-- DOCUMENT EXCERPT --
# Application: Training an RL restrictor for a discrete action space

## Setup and definitions

### Imports

In [None]:
import os, sys
sys.path.append(f'{os.getcwd()}/../../')

In [None]:
import networkx as nx
import numpy as np
import pandas as pd
from tqdm import tqdm
import matplotlib
import matplotlib.pyplot as plt

from drama.wrapper import RestrictionWrapper
from drama.utils import flatdim

from examples.traffic_new.env import TrafficEnvironment
from examples.traffic_new.agent import TrafficAgent
from examples.traffic_new.restrictor import TrafficRestrictor
from examples.traffic_new.utils import create_graph, powerset
from examples.utils import play, ReplayBuffer

### Definitions

In [None]:
def smoothen(data, kernel_size):
    kernel = np.ones(kernel_size) / kernel_size

    if data.ndim == 1:
        return np.convolve(data, kernel, mode='same')
    elif data.ndim == 2:
        return np.array([np.convolve(col, kernel, mode='same') for col in data.T]).T
    else:
        raise NotImplementedError

In [None]:
graph = create_graph([
    ((0, 1), (0, 8, 1)), 
    ((0, 2), (11, 0, 0)), 
    ((1, 2), (1, 0, 0)), 
    ((1, 3), (11, 0, 0)), 
    ((2, 3), (0, 8, 1))
])

possible_start_and_target_nodes = [(0, 3)]

In [None]:
number_of_nodes = graph.number_of_nodes()
number_of_edges = graph.number_of_edges()

-- DATA ENTRIES --
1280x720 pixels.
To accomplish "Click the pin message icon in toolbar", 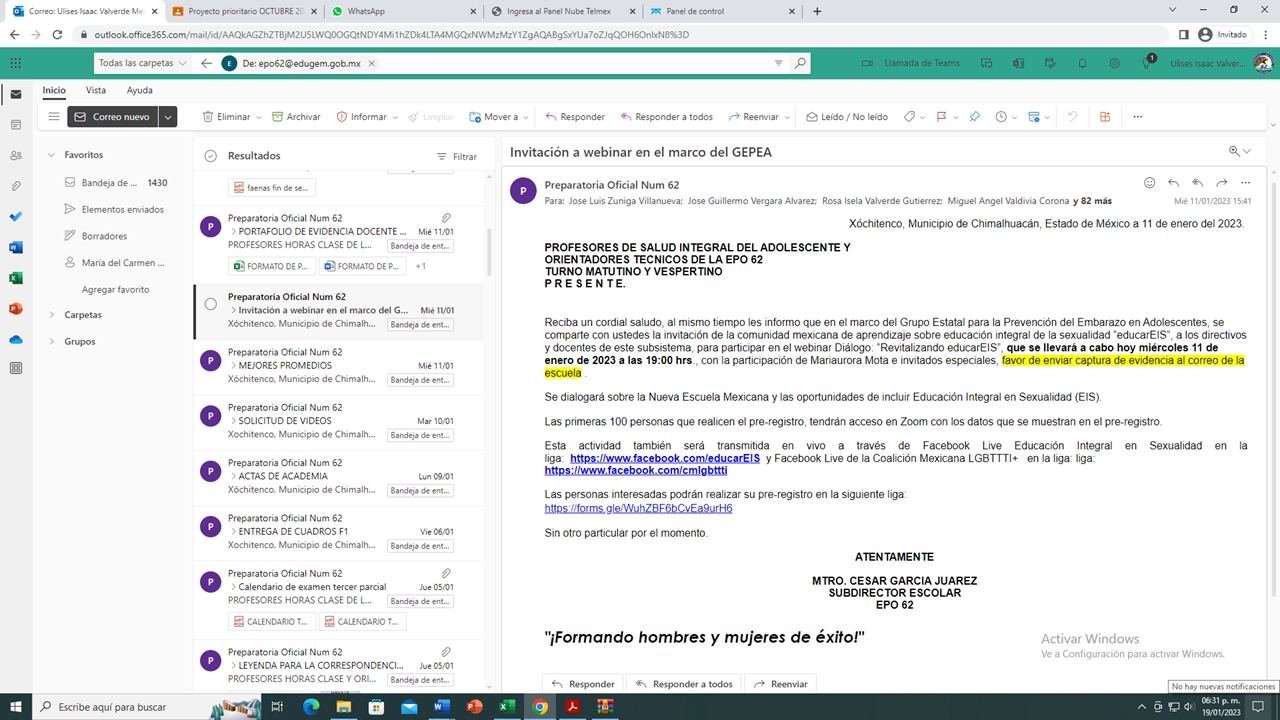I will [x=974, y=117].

---

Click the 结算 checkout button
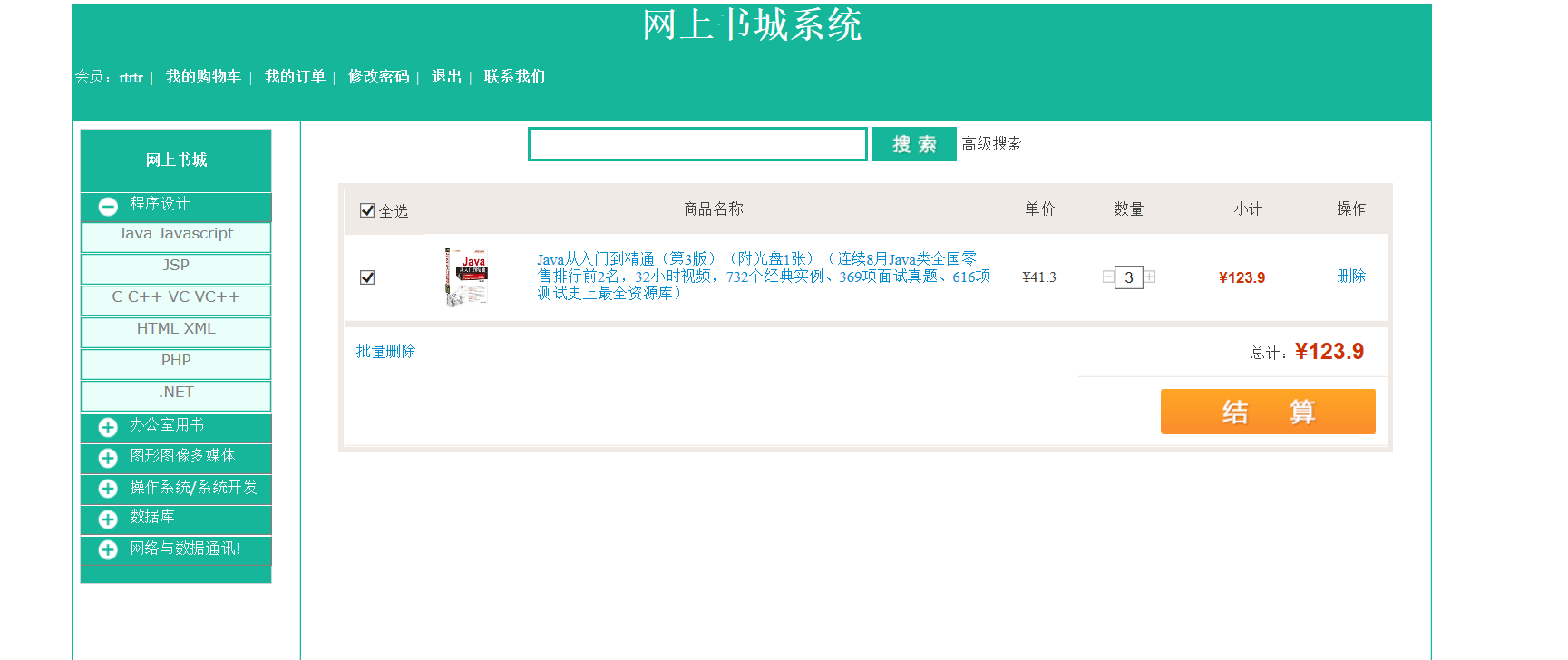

-- GOALS --
1. In the RL restrictor notebook, which module is RestrictionWrapper imported from?
2. Reproduce the part of the RL restrictor notebook starting with "from examples.traffic_new.env import" and going on through "np.convolve(data, kernel, mode='same')".

-- PROBLEM SOLUTIONS --
1. drama.wrapper

2.
from examples.traffic_new.env import TrafficEnvironment
from examples.traffic_new.agent import TrafficAgent
from examples.traffic_new.restrictor import TrafficRestrictor
from examples.traffic_new.utils import create_graph, powerset
from examples.utils import play, ReplayBuffer

### Definitions

In [None]:
def smoothen(data, kernel_size):
    kernel = np.ones(kernel_size) / kernel_size

    if data.ndim == 1:
        return np.convolve(data, kernel, mode='same')